ABOUT THIS EXERCISE: Could you transcribe the passage on retirement decumulation word for word, between "Decumulation is the" and "afford to lose.", inclusive?

DOCUMENT EXTRACT:
- - - - -

Decumulation is the process of converting years of savings into a reliable income stream. It sounds straightforward, but it is not. Once you stop earning a paycheck, you must manage withdrawals carefully enough to cover living expenses, medical bills, unexpected crises, and the possibility that you might live another thirty years. The film identifies what it calls the Seven Dangers of Decumulation: longevity risk (living longer than your money lasts), market volatility (stock swings that can devastate a fixed income), inflation (the slow erosion of purchasing power), healthcare costs (often the largest expense in retirement), tax exposure (how withdrawals are taxed), the risk of drawing down assets too quickly, and the temptation to chase market returns when you can least afford to lose.

Keith Helmendach, founder of HK Solutions USA, a Charlotte-based retirement planning firm, appears in the documentary to discuss these pressures. His work focuses on helping people think beyond the moment they leave their jobs. The real risk, he argues, is not failing to save enough. It is entering retirement without a clear plan for how that money will function once you need it. Many people have never thought through the mechanics of converting a lump sum into monthly income, or how to protect that income from market downturns, or what happens if a health crisis drains the account faster than expected.

- - - - -

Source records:
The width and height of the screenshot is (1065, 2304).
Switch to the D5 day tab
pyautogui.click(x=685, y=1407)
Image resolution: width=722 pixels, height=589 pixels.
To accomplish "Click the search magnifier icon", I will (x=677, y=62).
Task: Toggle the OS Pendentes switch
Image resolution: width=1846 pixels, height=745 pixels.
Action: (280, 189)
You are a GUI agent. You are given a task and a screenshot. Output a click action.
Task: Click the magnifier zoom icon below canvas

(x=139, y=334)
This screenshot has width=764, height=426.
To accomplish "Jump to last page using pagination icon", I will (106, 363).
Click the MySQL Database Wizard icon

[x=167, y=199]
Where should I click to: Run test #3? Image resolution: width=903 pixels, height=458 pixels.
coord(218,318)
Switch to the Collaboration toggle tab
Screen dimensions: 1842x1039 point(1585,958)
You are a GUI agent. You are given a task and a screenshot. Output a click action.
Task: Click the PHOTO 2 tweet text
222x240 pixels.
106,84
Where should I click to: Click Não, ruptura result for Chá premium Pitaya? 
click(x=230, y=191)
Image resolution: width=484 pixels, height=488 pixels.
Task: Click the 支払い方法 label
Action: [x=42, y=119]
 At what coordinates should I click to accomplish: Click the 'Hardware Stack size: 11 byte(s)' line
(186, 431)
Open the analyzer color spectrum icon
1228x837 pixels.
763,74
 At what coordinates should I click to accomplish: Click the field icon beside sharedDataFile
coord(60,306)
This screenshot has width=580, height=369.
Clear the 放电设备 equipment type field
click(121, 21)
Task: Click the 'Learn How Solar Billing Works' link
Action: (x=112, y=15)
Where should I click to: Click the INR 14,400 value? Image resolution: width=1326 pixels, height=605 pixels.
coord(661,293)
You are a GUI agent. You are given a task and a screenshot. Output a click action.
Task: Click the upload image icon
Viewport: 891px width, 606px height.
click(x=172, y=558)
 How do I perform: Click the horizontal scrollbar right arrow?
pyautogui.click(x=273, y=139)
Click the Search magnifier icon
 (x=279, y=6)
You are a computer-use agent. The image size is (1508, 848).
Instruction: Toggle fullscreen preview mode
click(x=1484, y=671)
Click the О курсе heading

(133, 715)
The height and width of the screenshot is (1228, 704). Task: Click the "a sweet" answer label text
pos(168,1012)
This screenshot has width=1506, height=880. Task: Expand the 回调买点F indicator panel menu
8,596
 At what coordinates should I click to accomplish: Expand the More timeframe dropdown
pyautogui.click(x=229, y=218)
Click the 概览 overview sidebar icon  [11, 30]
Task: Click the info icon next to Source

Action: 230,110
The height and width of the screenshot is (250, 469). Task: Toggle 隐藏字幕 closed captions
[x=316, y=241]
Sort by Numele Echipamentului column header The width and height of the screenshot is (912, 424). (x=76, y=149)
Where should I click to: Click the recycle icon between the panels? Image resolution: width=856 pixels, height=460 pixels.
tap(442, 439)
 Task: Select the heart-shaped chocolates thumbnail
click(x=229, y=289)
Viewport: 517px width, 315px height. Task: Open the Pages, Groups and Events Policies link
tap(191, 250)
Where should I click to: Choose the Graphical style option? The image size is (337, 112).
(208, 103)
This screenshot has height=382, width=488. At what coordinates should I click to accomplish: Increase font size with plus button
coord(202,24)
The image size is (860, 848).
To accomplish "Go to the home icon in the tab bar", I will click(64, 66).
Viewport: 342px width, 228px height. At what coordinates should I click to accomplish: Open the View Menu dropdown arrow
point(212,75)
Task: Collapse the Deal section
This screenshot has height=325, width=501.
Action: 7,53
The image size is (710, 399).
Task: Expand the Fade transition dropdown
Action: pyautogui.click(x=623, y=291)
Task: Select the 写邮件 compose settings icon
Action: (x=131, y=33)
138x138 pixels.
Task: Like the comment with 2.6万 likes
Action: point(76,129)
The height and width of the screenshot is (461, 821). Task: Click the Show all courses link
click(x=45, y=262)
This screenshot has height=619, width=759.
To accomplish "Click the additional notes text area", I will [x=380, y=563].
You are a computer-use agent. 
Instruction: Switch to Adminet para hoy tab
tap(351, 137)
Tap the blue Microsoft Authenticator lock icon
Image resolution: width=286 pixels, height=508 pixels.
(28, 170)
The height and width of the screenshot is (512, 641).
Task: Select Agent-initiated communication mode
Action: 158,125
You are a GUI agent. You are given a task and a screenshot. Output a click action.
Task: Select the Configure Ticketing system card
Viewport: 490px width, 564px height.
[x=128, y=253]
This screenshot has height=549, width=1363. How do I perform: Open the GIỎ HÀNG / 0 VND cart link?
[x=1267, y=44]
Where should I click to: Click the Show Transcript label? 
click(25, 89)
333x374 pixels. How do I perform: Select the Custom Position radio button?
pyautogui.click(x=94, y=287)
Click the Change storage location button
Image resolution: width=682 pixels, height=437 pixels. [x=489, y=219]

- - - - -

WRITTEN ANSWER:
Decumulation is the process of converting years of savings into a reliable income stream. It sounds straightforward, but it is not. Once you stop earning a paycheck, you must manage withdrawals carefully enough to cover living expenses, medical bills, unexpected crises, and the possibility that you might live another thirty years. The film identifies what it calls the Seven Dangers of Decumulation: longevity risk (living longer than your money lasts), market volatility (stock swings that can devastate a fixed income), inflation (the slow erosion of purchasing power), healthcare costs (often the largest expense in retirement), tax exposure (how withdrawals are taxed), the risk of drawing down assets too quickly, and the temptation to chase market returns when you can least afford to lose.